Scientific classification
- Kingdom: Animalia
- Phylum: Chordata
- Class: Aves
- Order: Passeriformes
- Family: Monarchidae
- Genus: Symposiachrus
- Species: S. browni
- Binomial name: Symposiachrus browni (Ramsay, 1883)
- Subspecies: See text
- Synonyms: Monarcha browni ; Monarcha kulambangrae ; Symposiarchus browni ;

= Kolombangara monarch =

- Genus: Symposiachrus
- Species: browni
- Authority: (Ramsay, 1883)
- Conservation status: NT

Species of bird

The Kolombangara monarch (Symposiachrus browni), or Brown's monarch, is a species of bird in the family Monarchidae. It is endemic to Solomon Islands. Its natural habitat is subtropical or tropical moist lowland forests. It is threatened by habitat loss. It was formerly considered as conspecific with the Vella Lavella monarch.

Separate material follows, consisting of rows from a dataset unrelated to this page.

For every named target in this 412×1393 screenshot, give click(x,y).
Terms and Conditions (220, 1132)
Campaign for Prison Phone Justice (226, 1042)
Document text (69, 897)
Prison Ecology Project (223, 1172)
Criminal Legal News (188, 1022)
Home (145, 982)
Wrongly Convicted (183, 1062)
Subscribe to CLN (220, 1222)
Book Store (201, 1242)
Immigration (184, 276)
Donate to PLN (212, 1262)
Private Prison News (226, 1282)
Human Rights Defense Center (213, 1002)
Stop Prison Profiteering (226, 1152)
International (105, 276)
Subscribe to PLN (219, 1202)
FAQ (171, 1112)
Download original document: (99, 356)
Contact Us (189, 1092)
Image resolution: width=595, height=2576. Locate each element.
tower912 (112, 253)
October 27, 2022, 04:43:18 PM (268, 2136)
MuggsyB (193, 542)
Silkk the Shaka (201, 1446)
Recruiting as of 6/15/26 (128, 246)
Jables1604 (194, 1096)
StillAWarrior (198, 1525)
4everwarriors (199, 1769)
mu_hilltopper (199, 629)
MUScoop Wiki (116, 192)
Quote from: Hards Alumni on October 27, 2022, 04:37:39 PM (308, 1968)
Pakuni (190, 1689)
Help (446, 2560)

==Taxonomy and systematics==
This species was originally placed in the genus Monarcha until moved to Symposiachrus in 2009.

Two subspecies are recognised:
- S. b. browni (Ramsay, EP, 1883) – Kolombangara, New Georgia, Vangunu and satellites (east, south New Georgia group, central west Solomon Islands)
- S. b. meeki (Rothschild & Hartert, EJO, 1905) – Rendova and Tetepare Islands (southwest New Georgia group, central west Solomon Islands)

The Vella Lavella monarch was formerly considered as a subspecies.